TASK REQUIREMENTS ▸ Count the lines in the entries below that contain the string "point", matching case exactly. Reply with the count alone.

SUPPLIED DATA ▸

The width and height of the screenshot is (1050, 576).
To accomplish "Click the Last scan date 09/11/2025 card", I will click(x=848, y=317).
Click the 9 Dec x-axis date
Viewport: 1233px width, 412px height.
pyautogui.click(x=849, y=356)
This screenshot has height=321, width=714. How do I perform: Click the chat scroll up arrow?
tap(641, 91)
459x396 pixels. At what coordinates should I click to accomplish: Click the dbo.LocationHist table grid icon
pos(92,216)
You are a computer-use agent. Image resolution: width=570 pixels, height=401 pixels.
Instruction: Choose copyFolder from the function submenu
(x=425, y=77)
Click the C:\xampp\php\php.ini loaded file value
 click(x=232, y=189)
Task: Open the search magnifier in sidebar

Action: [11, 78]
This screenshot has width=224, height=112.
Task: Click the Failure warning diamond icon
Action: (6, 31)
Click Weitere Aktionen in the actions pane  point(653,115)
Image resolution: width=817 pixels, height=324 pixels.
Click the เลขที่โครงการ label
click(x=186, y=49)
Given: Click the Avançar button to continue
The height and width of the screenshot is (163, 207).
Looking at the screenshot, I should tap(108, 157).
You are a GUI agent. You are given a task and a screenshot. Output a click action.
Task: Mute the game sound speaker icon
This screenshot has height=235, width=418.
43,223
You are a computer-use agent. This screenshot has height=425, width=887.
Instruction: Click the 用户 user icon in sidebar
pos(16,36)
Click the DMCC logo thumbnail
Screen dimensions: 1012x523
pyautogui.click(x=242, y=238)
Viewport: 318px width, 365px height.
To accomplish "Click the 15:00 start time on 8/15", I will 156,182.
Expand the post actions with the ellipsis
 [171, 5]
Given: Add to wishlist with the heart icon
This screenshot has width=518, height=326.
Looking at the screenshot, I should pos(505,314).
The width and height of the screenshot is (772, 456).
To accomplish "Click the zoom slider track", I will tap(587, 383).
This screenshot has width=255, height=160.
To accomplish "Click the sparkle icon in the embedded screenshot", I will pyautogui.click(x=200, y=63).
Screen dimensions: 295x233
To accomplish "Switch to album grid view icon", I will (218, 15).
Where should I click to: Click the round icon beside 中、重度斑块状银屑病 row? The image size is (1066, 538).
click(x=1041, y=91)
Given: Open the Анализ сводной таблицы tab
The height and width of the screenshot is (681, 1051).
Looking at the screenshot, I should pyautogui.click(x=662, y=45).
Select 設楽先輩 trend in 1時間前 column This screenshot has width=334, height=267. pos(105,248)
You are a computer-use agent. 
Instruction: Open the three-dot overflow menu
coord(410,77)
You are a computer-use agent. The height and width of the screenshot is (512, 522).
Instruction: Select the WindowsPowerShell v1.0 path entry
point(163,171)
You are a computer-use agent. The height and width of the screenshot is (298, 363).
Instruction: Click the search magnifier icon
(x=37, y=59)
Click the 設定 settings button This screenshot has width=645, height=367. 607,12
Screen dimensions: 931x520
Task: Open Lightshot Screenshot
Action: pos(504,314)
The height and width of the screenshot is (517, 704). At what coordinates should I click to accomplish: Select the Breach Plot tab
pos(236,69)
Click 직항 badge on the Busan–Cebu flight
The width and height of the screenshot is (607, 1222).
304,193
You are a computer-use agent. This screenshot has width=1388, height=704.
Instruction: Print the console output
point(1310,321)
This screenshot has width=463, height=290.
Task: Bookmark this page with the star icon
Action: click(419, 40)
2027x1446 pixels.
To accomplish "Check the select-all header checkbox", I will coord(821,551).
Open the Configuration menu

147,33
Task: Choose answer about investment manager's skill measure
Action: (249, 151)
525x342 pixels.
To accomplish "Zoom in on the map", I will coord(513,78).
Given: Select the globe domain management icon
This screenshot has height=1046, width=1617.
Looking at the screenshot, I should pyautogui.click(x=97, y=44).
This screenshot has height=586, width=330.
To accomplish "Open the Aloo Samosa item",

RESULT FOR THIS EXERCISE ▸ 3